The predicted influx of new tonnage, combined with the Organization of the Petroleum Exporting Countries’ (OPEC) production cap and lower levels of refinery throughput are hitting crude markets hard, according to Maritime Strategies International (MSI).
Namely, the crude tanker market is set to go through a testing time over the period of the next six months, and perhaps longer if OPEC is successful in extending production cuts beyond the first half of 2017.
The VLCC and Suezmax markets moved downwards in January, with spot rates sliding rapidly from a seasonally strong December. Pressure has persisted in these sectors in February leaving the crude tanker spot market under increasing strain.
More mixed dynamics and volatile conditions characterised the Aframax and product tanker sectors in January, but in both segments resistance to the current downturn in spot rates has been limited and in February conditions across the tanker market sector are poor and deteriorating, MSI informed.
“OPEC is one clear culprit behind the downturn, with compliance to committed cuts estimated at close to 90% so far in January, another is the huge amount of refinery maintenance scheduled to occur in the near-term,” Tim Smith, MSI Senior Analyst, said.
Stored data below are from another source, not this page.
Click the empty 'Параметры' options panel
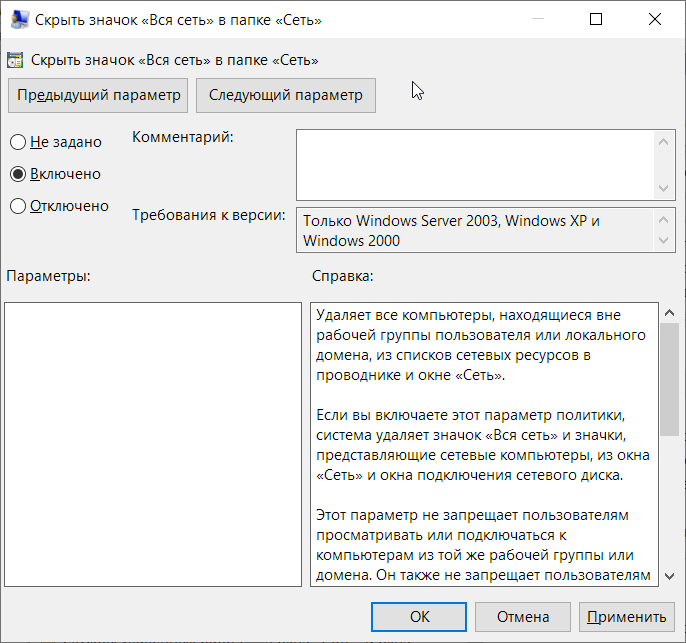 click(x=153, y=444)
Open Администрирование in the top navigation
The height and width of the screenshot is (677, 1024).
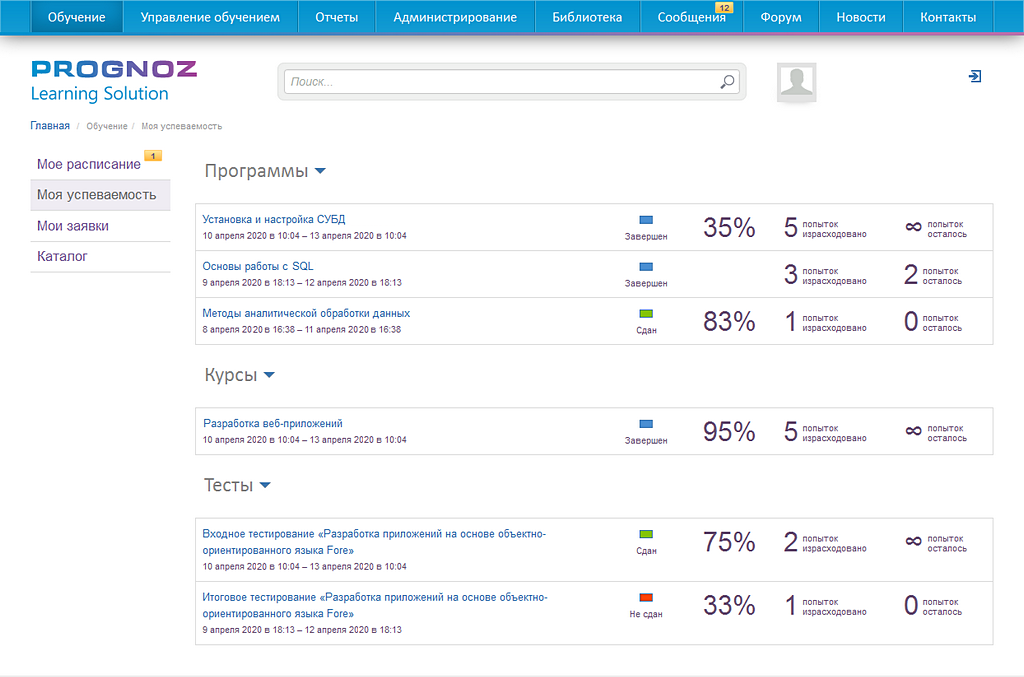tap(455, 17)
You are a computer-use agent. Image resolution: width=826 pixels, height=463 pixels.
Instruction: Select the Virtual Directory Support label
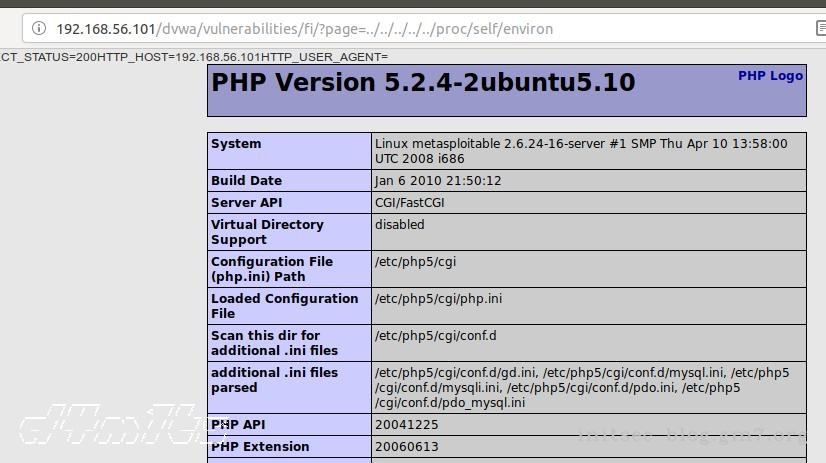(267, 232)
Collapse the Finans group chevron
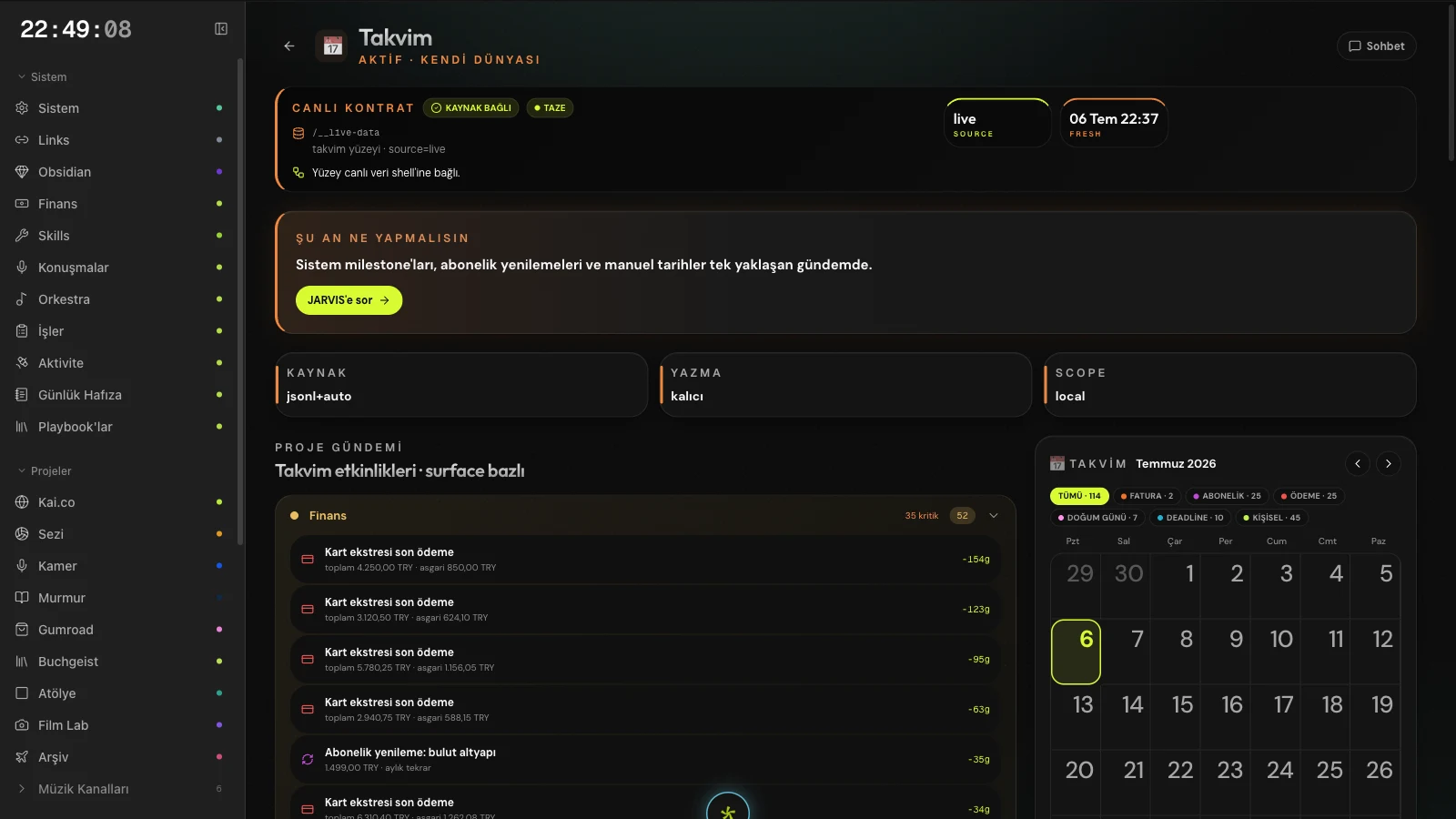Viewport: 1456px width, 819px height. pyautogui.click(x=994, y=516)
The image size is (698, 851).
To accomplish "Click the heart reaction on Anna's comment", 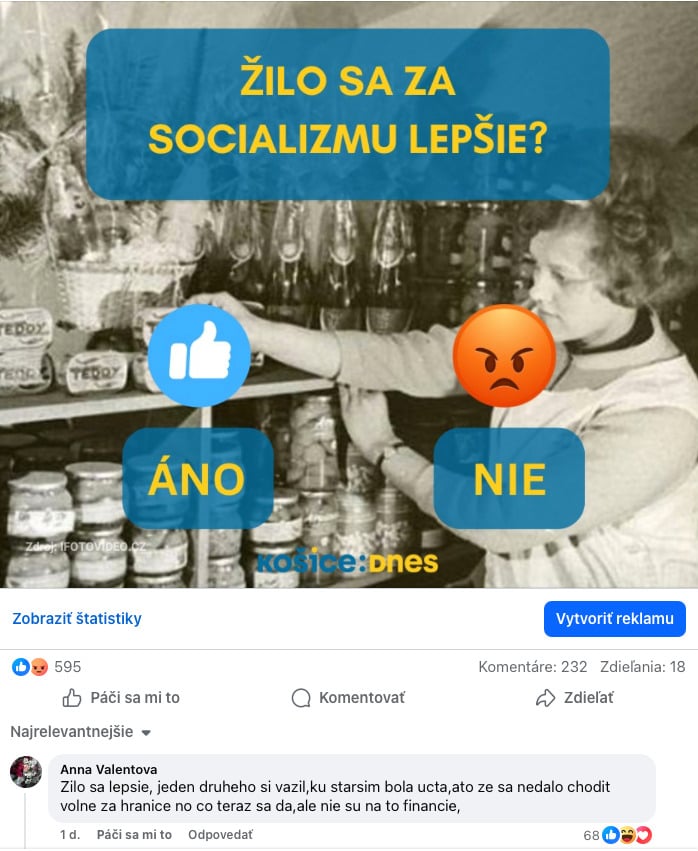I will click(644, 835).
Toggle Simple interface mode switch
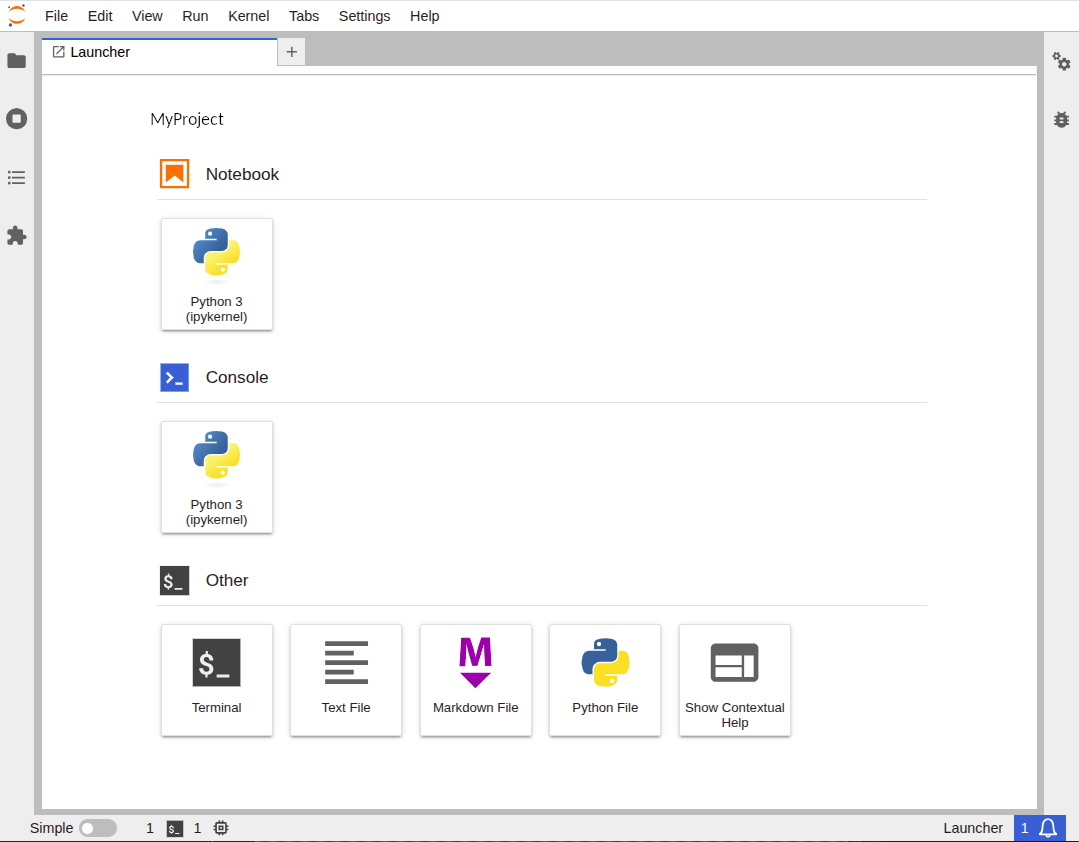Image resolution: width=1079 pixels, height=842 pixels. tap(98, 828)
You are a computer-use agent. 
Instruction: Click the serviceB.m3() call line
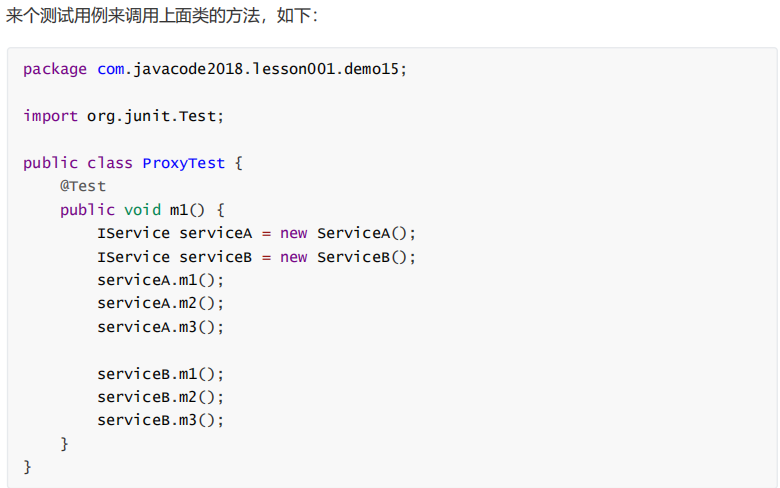pyautogui.click(x=161, y=420)
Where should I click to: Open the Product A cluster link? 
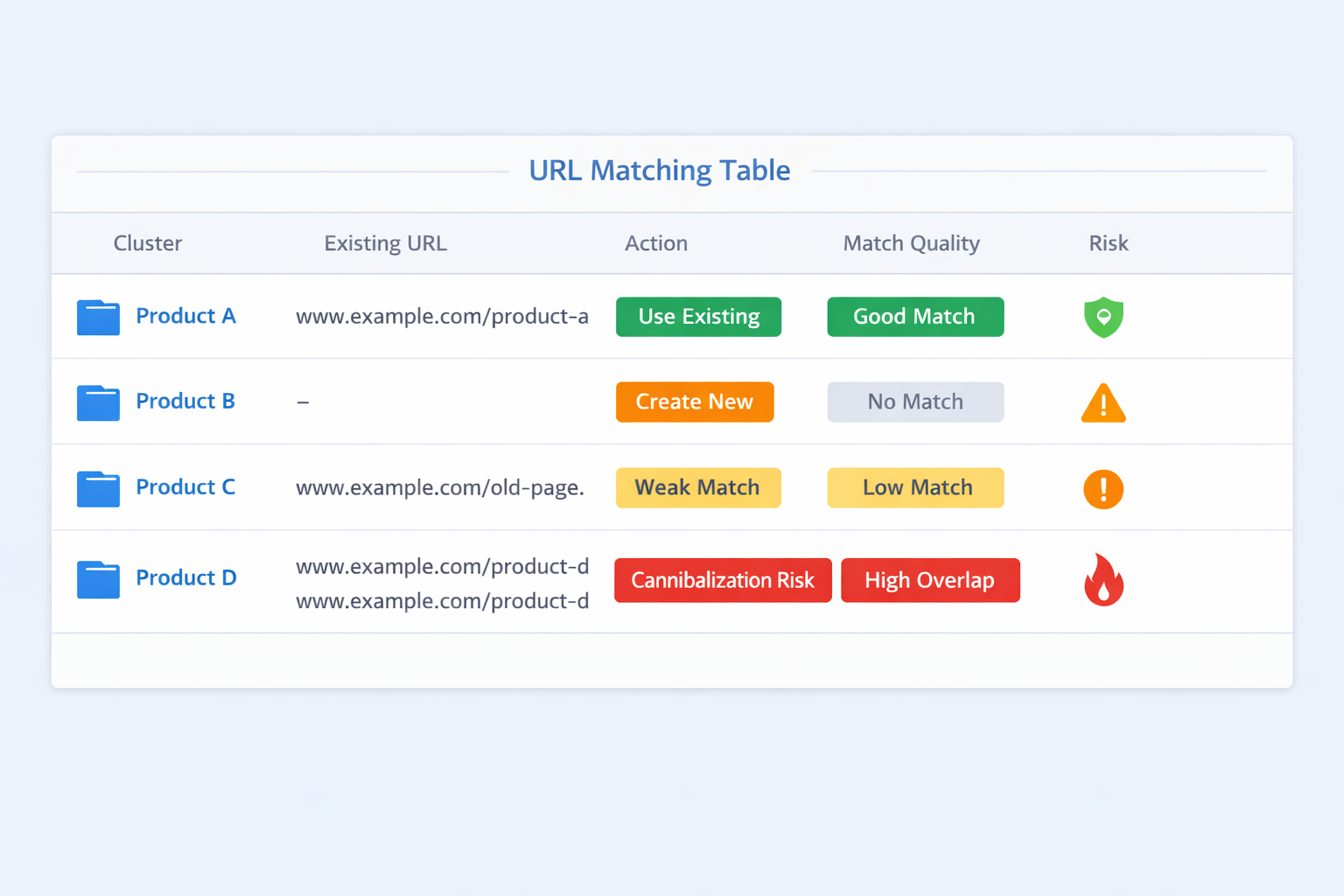(186, 316)
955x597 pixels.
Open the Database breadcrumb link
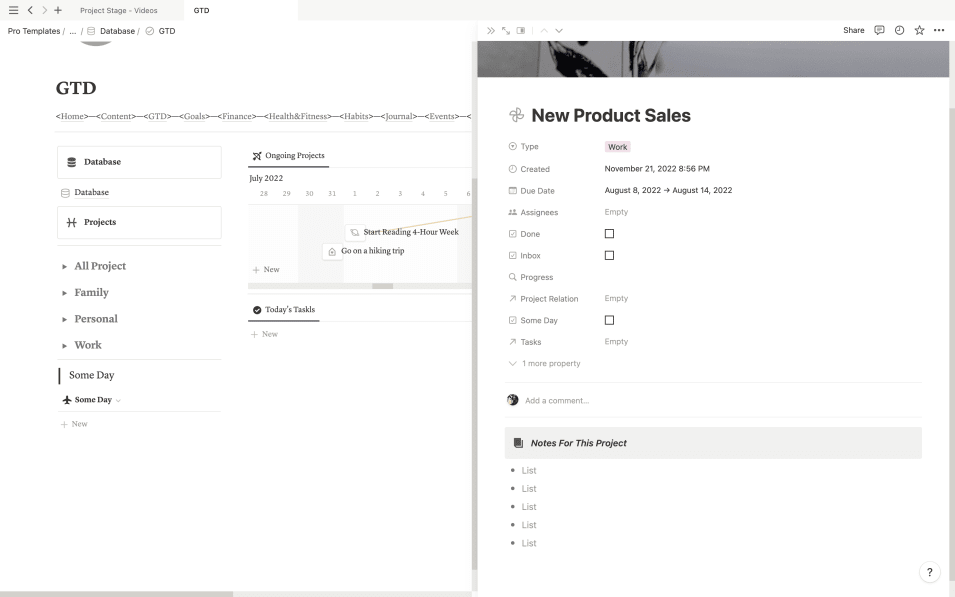point(117,31)
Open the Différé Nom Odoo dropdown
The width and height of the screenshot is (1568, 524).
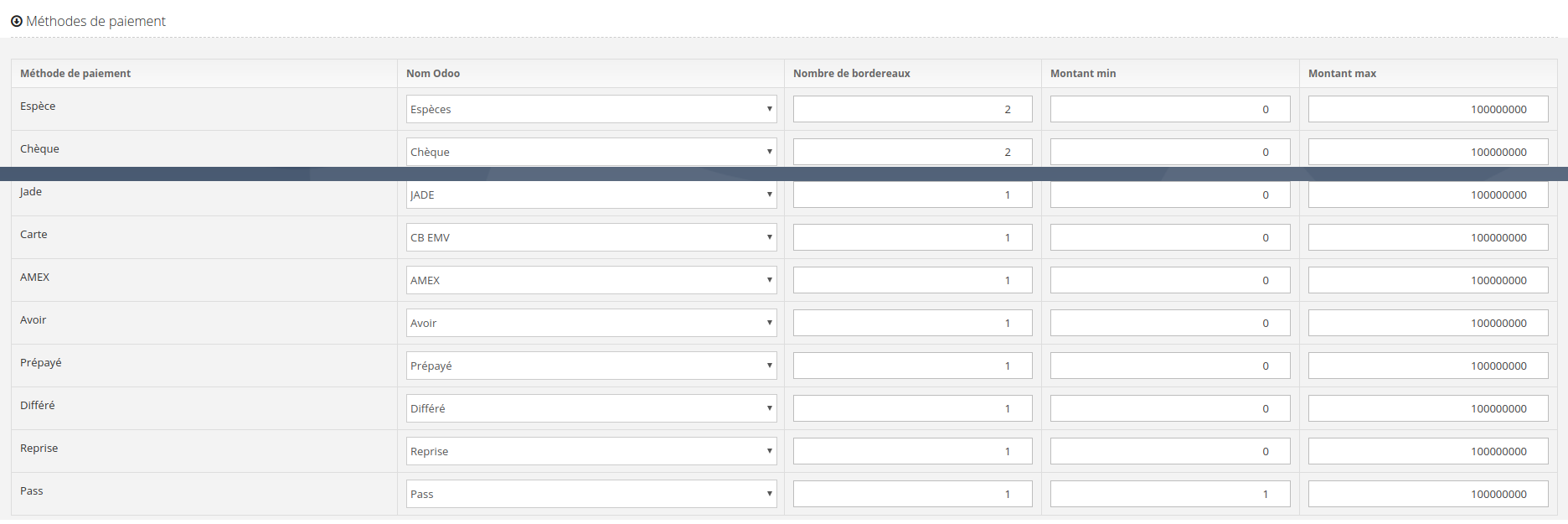[x=591, y=408]
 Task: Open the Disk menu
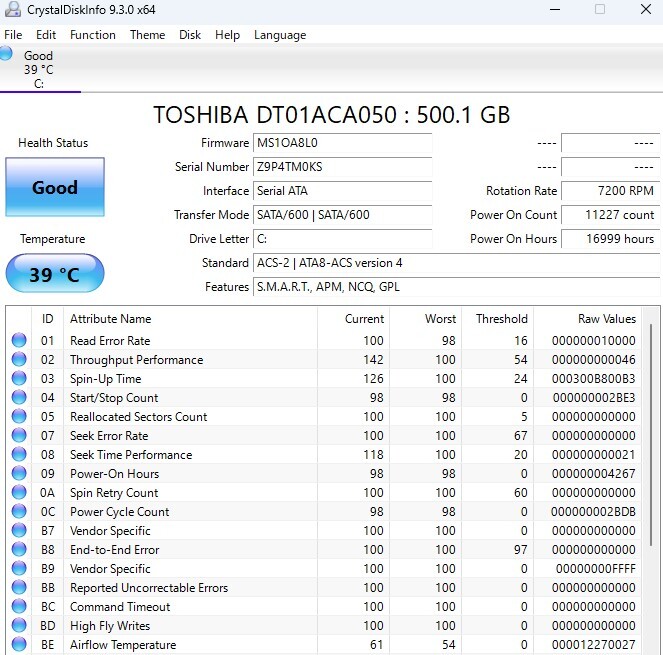pos(190,35)
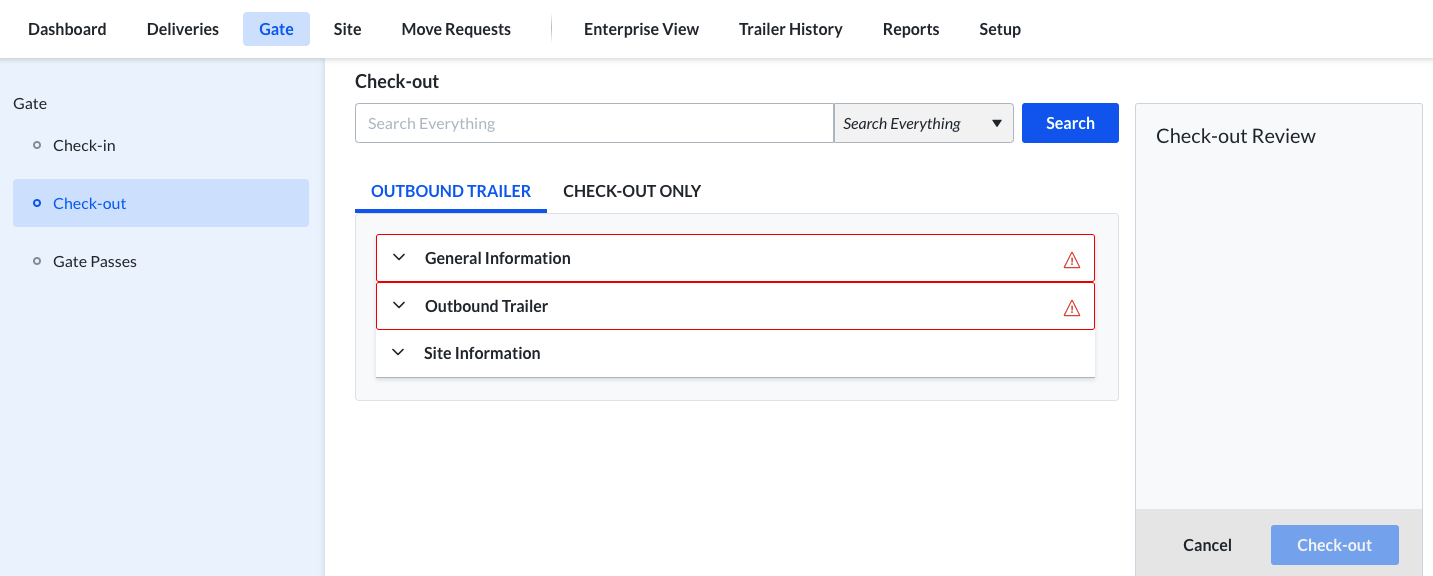Open Gate Passes in the sidebar
The image size is (1433, 576).
point(95,261)
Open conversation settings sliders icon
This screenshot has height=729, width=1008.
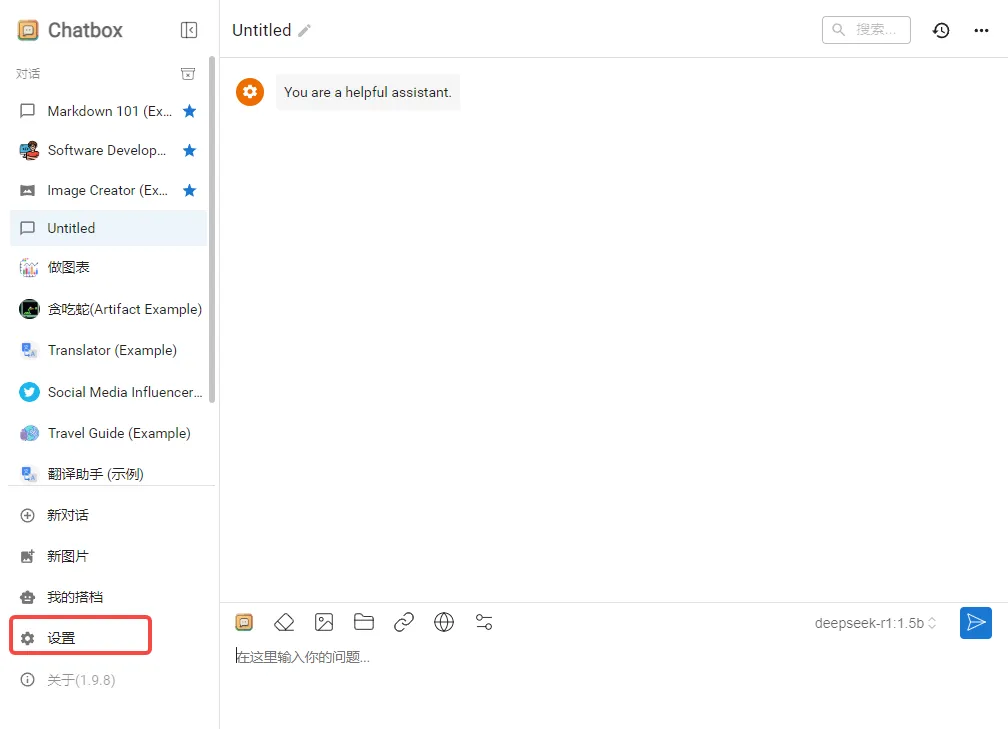point(484,622)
“We are likely to see a peak of close to 6 million bpd of capacity offline around the end of Q1 and start of Q2, implying that overall crude import demand will be weak over the next three months exacerbating the effect of the OPEC cuts,” Smith added.
OPEC’s next test will be resisting output increases beyond this period of refinery maintenance when underlying demand rebounds. The second half of the second quarter is “likely to be pivotal for the tanker sector,” but with some OPEC members already calling for even deeper cuts, MSI said that it does not foresee major upside in the near-term.
This view is being reinforced by high rates of fleet growth as twelve VLCCs are estimated to have hit the water in January, increasing fleet capacity by 1.6% in a single month. Crude carrier deliveries will continue to be frontloaded in 2017 as a surge in Suezmax deliveries hits the water over the next three months with around 20-25 deliveries expected.
“With a combination of OPEC cuts, low refinery utilisation and continued influx of new tonnage, the fundamentals for the crude market do not look constructive over the six-month horizon,” Smith said, adding that MSI expects spot market conditions to remain weak.